**Required work**
• A. Answer these questions using the article on choosing an Internet router. Write each answer on its own line, marked the same way.
(i) What is the latest wireless standard called?
(ii) What transfer rates does the article give?
(iii) According to the article, when is it no longer necessary to connect the laptop to the ethernet port?
• B. Pick up the article on choosing an Internet router after its final sentence and write the next part.

**Text segment**
/---
Choosing the Right Internet Router

Choosing the Right Internet Router

Struggling with wireless coverage? Then perhaps it's time to switch to a new wireless router! We tackle some important questions so you can make the right choices when purchasing a new Internet router.

A wireless router is not only a wireless router. There are several different standards. And if you want to achieve the best performance, be sure that you buy a router that can support the highest speeds.

The latest standard called 802.11ac solves a great deal of wireless problems that many users have struggled with in recent years.

802.11ac is one of the main performance-related improvements in computer equipment for many years.

With transfer rates in excess of 200, and even 450 Mbps, it means we are now much less dependent on wired networks when large amounts of data has to be moved. HD video streaming can now be streamed without buffering problems, and it is no longer necessary to connect the laptop to the ethernet port when you have to backup your files.
\---
**Data section**
/---
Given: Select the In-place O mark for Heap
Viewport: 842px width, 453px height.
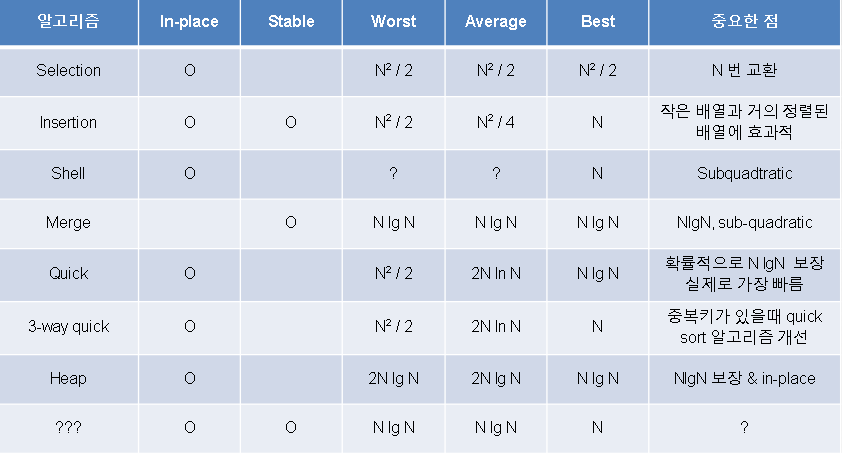Looking at the screenshot, I should 190,378.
\---
**Results for each task**
• A.
(i) 802.11ac
(ii) In excess of 200, and even 450 Mbps
(iii) When you have to back up your files

• B.
What is the basic function of a router?

It allows PCs, mobiles, tablets and other devices on a local network (LAN) to talk to each other and to route traffic between devices on the local network and the Internet (WAN).

Dual Band Routers

One thing to be aware of is that 802.11ac operates at 5 GHz. All AC-routers can operate with two frequency bands, such as 2.4GHz and 5GHz simultaneously.

2.4GHz band is more commonly known as 802.11b/g/n.

Wireless routers with 2.4 and 5 GHz network are not new. So-called dual-band routers have been around for a few years, and using the 5GHz 802.11n standard has been an eye-opening experience for many.

What we have seen with 802.11n is that it tends to go faster on the 5 GHz than 2.4 GHz. The downside is that 5 GHz networks have less signal range. The 5 GHz signal is weaker as one moves away from the router.

Nevertheless, we have seen examples that 5 GHz gives better transfer rates, despite the weaker signal strength than 2.4GHz some distance away from the wireless router. This is also partly down to the drawbacks of the 2.4 GHz network. It is a frequency band that everyone uses! Your neighbors, nearby businesses, and also some other household appliances such as baby monitors, cordless home phone, microwave ovens etc. This, together with the channel characteristics of 2.4 GHz, makes this band highly susceptible to interference.

So how does one choose?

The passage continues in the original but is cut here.